Challenge A:
Answer these questions about the passage on stacks and queues, one per line:
(i) What kind of list is described as working so well for stack?
(ii) What form does the overhead of each cell take?
(iii) What do the stack and queue not let you riffle through?

Document passage:
⁂

And then one, two, three
pop out the other side of queue, as I was hoping. Okay.
So you know what I'm going to do, actually? I'm actually not going
to go through the alternate implementation of queue. I'm just saying
like given that it works so well for stack, right, to have this kind of
single link list, you know, efficient allocation, it's not surprising that queue,
like, given to us. And what
this is, like I said earlier, I said, well,
you know you can do things with vector, you can do things with
stack, anything you do with stack you can do with vector if you were just being
careful. Right. The pushing, and popping, and the queue D queue, are operations that you could express
in other terms of vector adds and removes and inserts that things.
But one of the nice things about providing a structure like a stack or queue is it says
these are the only things you're allowed to add at this end, remove from that end,
it gives you options as a implementer that don't make sense for the general
purpose case. That the vector as a link list had some compromises
that probably weren't worth making. But in the case of stack and queue it actually came out
very cleanly and very nicely, like this tidy little access to one end, or the
other end, or both, right,
was easily managed with a link list and then it didn't have any of the constraints of
the continuous memory to fight with.
And so often having a structure
that actually offers less gives you some different options as an
implementer because you know you don't have to support access into the middle in
an efficient way because
the stack and queue don't let you. They don't let you riffle through the
middle of the stack or the queue to do things
and that gives you some freedom as an implementer, which is neat to take advantage
of. Yes, sir. [Inaudible] in Java
that, you know, we supposed to use an Array whenever we could because Array uses more
memory ? Um hm. Does the queue
and stack use more memory than an Array, for example? So typically they'll be about the same, because of exactly this one thing, which is it allocates tightly so it asks for one cell per entry that's in there, right. And that cell has this overhead in the form of this extra pointer.
Right. So in effect it means that everything got a little bit bigger because
everything's carrying a little overhead.

⁂

Challenge B: Convert the rows between the line containing "Describe the element" and the line containing "at that location.", inclusive, into a Markdown table with the columns Row and Line, leaving out blank lines. Leave the pictures out of the answer.

Exercise material:
⁂

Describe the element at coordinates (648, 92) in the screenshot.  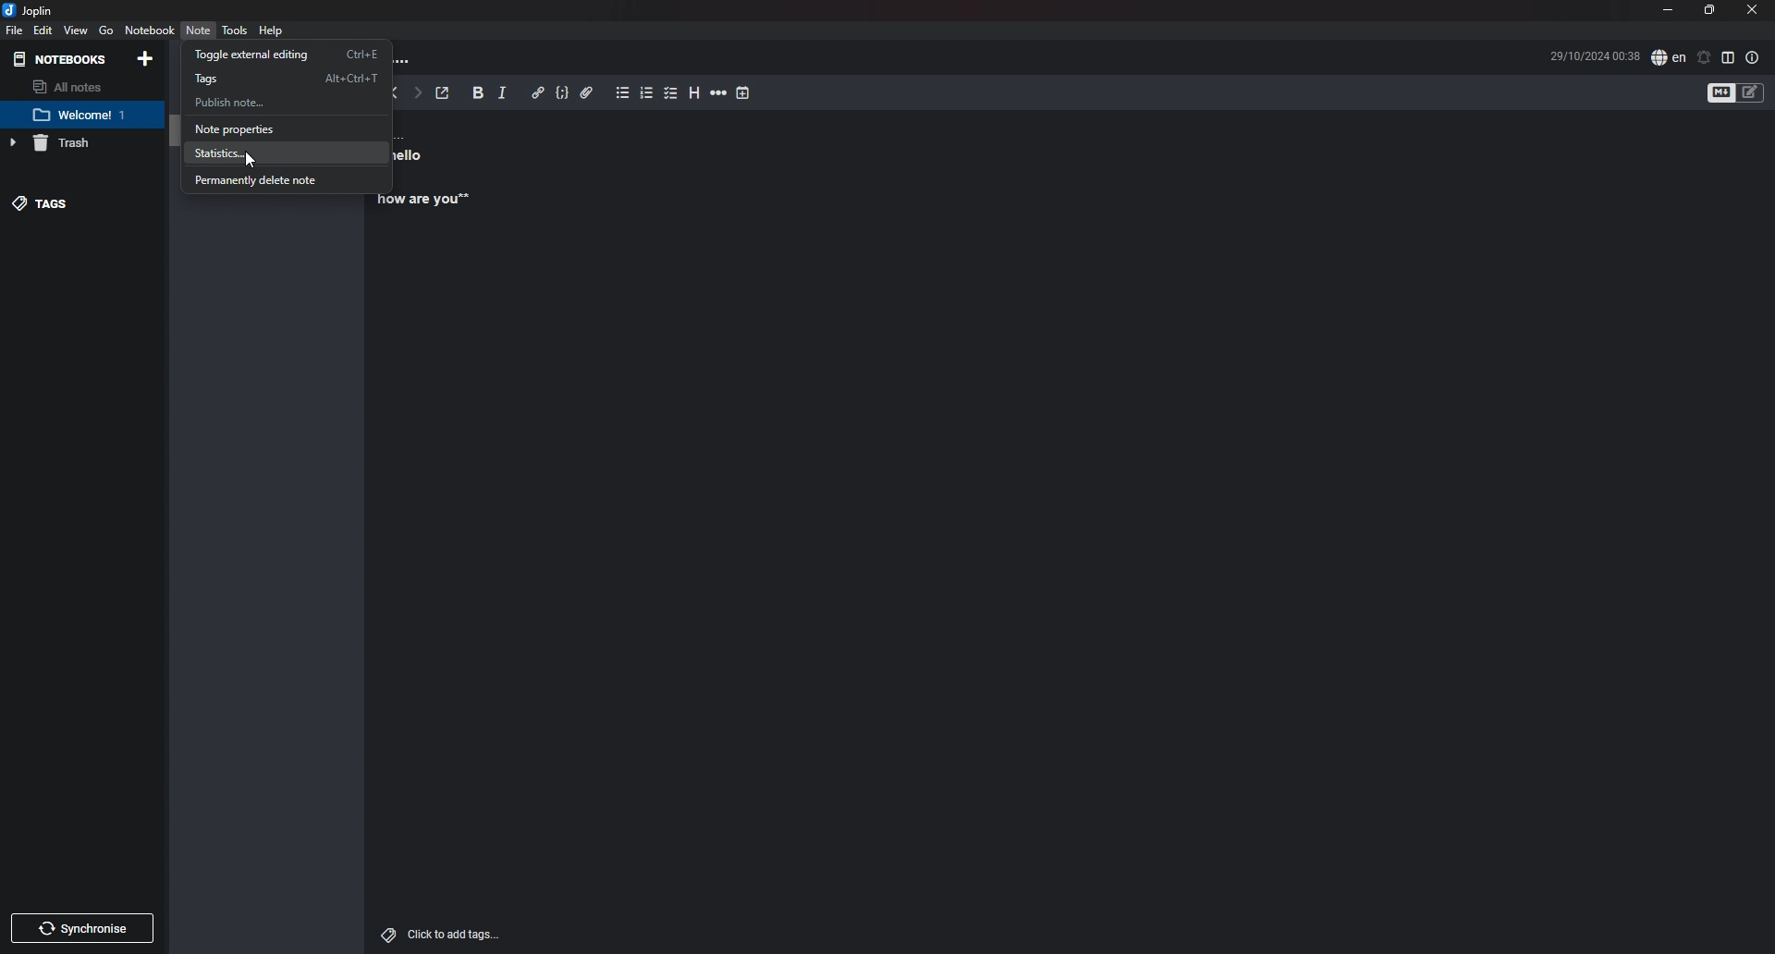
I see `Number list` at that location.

⁂

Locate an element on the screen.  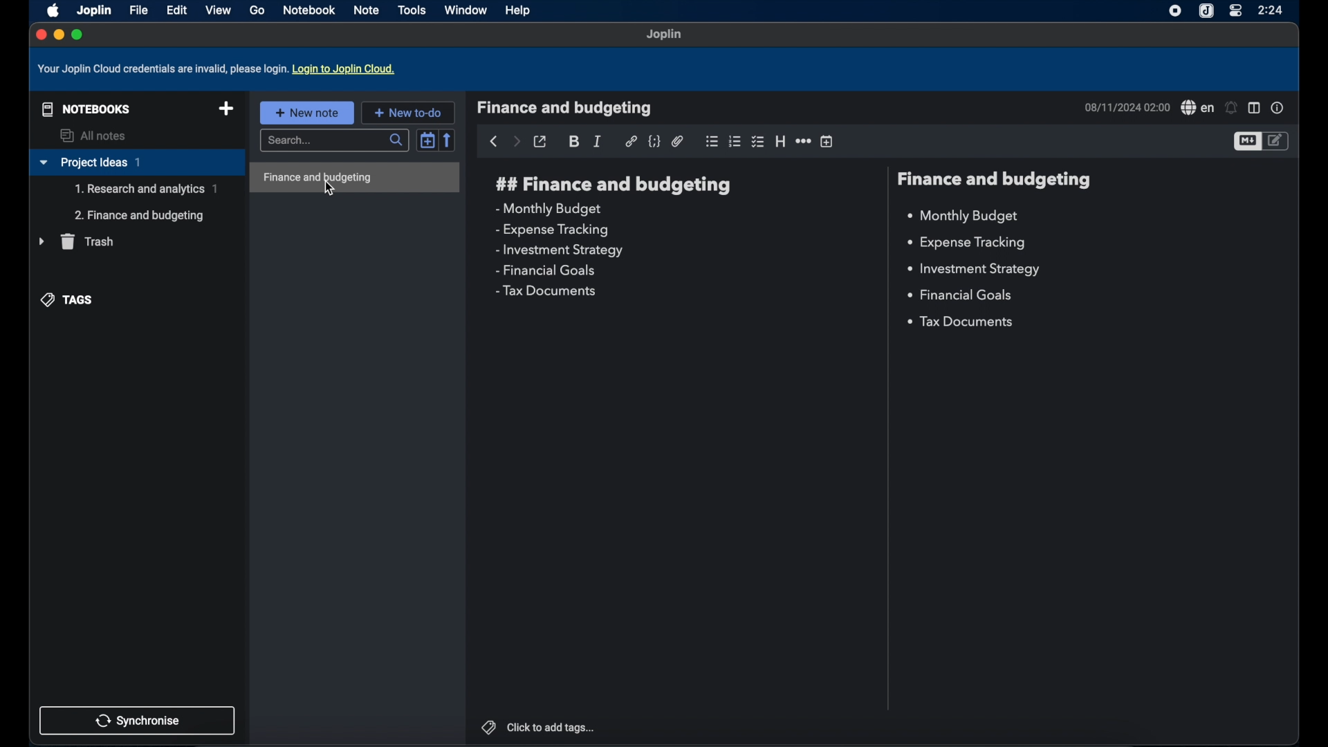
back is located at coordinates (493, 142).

⁂

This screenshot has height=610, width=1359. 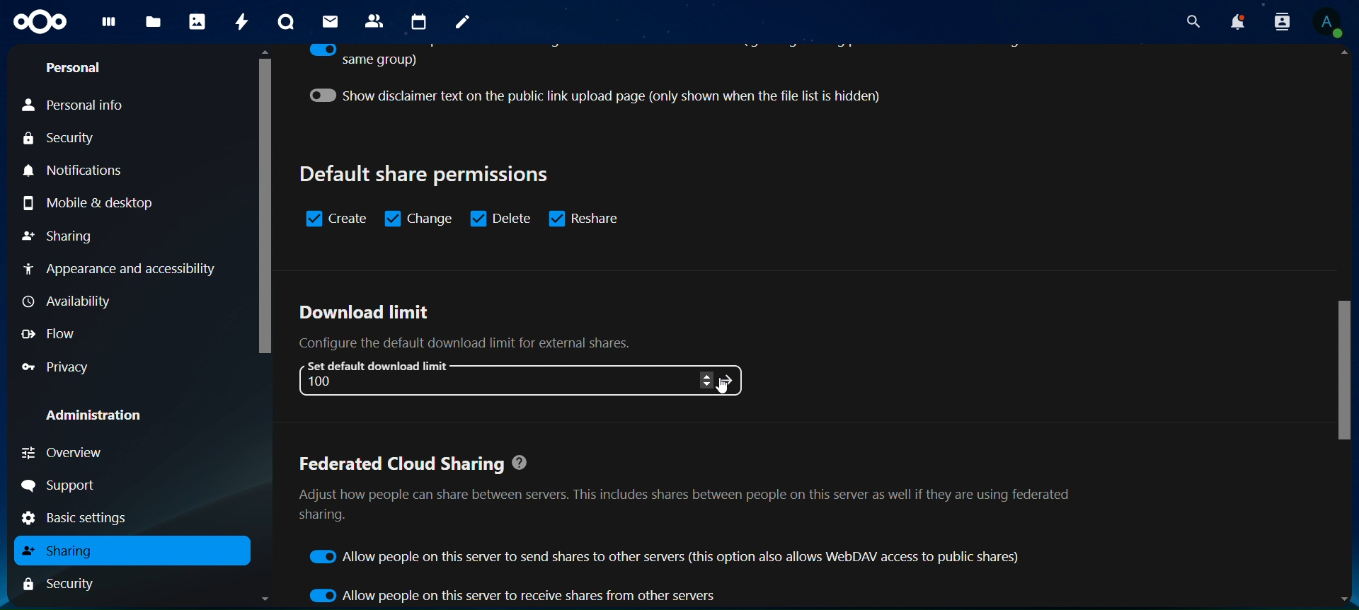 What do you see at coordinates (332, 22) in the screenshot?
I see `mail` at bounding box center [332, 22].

⁂

Worked answer A:
(i) A single link list.
(ii) An extra pointer.
(iii) The middle of the stack or the queue.

Worked answer B:
| Row | Line |
|---|---|
| 1 | Describe the element at coordinates (648, 92) in the screenshot.   |
| 2 | I see `Number list` at that location. |